#### PROBLEM DESCRIPTION
Using the comment thread, decide whether each statement agrees with it, and answer yes or no with the deciding words quoted from the thread. 1. During the Bronze Age, lions lived in Greece. 2. The exhibit of bodies is kept permanently in one museum. 3. The movie "Night at the Museum" is said to be 20 years old.

#### SOURCE EXTRACT
******
Of course, this wasn't in a museum! The elite who went to see this paid for the privilege, it was and is a traveling exhibit, still showing around the US. Those bodies look a lot fresher than the old dusty diorama courier.

Roughcoat said...

In the Bronze Age lions flourished and thrived in southeast Europe including Greece, the Balkans, Hungary, Ukraine, parts of southern Russia, and perhaps Italy. The famous Lion Gate at Mycenae was built in a time when lions inhabited the region and posted a constant threat to grazing cattle and sheep. At the same time they were prolific through the Near East / Eastern Mediterranean lands (including Anatolia and the Caucasus, and in North Africa as well. I seem to recall reading that the last lions in North Africa were sighted in the 1960s in Morocco, but in the not very distant past they inhabited all of North Africa and in those habitable areas of the Sahara were game was to be found.

Iman said...

Replace the Arab courier with a likeness of Donald Trump.

Problem solved.

Sally327 said...

At night the display comes alive and can escape into the outside. And people will wonder about the tracks in the snow and then be interested in visiting the museum.

I jest, of course, because this is the plot of the movie, "Night at the Museum", which is only 14 years old but is presumably now considered racist and needs to be taken off the TV schedule where it pops up all the time. This is sad, because Ben Stiller is mostly bearable in it.









Bob Boyd said...

Tonsor says the museum’s ethics policy requires that any human remains...be done with permission “of the people whose remains are displayed.”

How does that work if they're dead?
******
#### DATA EXTRACTS
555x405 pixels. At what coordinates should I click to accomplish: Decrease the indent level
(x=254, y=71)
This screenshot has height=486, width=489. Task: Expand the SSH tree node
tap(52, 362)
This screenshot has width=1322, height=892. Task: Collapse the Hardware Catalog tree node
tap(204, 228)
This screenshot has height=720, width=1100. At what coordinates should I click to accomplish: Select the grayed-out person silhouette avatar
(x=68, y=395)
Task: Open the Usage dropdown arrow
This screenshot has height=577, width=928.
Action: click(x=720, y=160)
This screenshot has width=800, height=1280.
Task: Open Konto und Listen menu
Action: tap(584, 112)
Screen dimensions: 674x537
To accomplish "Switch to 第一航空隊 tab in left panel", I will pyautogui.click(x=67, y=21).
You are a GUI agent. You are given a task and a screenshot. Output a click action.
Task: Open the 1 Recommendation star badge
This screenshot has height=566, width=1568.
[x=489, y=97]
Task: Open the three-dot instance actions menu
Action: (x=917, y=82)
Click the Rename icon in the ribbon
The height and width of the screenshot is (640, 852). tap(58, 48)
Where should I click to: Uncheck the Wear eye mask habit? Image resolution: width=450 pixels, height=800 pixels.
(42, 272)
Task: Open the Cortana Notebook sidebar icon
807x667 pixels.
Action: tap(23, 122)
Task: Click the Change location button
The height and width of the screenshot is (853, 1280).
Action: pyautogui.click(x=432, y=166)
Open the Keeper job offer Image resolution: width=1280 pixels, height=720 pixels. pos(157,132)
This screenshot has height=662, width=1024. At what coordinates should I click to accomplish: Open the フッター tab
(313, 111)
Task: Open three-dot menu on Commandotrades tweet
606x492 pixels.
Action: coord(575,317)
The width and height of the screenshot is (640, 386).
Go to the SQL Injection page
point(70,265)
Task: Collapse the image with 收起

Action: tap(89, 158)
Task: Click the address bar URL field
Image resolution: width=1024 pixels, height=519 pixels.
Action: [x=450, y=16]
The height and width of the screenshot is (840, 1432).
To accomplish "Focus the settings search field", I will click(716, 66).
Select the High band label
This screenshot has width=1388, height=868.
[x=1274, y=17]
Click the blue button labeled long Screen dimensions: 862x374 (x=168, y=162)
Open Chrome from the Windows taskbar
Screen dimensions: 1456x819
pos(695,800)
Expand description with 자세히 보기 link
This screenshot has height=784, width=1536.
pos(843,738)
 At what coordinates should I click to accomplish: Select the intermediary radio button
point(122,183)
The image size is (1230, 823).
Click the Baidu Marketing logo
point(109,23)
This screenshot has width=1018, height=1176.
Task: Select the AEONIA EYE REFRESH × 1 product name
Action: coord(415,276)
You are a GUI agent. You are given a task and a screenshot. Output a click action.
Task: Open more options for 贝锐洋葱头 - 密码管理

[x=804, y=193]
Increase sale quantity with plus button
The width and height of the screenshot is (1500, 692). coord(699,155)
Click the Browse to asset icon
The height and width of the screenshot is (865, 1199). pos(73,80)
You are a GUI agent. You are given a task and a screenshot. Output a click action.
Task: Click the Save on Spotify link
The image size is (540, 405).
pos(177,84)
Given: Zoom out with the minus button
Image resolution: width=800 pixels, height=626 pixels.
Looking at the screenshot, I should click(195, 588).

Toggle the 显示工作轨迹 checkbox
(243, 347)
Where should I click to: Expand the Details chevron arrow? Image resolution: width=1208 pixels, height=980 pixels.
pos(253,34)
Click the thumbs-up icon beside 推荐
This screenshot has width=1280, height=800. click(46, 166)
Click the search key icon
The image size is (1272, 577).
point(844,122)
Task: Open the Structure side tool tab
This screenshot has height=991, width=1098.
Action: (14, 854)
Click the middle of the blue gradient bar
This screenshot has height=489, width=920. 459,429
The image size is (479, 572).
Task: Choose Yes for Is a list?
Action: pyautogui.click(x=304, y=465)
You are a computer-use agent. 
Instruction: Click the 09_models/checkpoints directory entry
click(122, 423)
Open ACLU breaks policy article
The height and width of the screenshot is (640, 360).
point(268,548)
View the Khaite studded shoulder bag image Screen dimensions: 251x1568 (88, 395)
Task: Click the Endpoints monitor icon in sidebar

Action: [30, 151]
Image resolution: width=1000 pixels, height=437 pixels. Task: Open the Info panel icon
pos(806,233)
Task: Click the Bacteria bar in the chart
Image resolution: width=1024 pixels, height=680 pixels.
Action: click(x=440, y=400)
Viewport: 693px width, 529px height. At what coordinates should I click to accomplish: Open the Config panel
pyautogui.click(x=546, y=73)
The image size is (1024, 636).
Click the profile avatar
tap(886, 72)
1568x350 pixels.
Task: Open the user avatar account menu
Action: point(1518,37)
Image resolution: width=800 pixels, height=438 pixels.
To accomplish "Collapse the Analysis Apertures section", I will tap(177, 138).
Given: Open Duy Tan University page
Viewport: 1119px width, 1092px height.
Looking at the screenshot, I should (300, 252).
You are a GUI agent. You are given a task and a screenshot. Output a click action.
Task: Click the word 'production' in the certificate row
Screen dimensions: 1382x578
******
#### REPLY TO THE TASK
1. Yes: "In the Bronze Age lions flourished and thrived in southeast Europe including Greece"
2. No: "it was and is a traveling exhibit, still showing around the US"
3. No: "which is only 14 years old"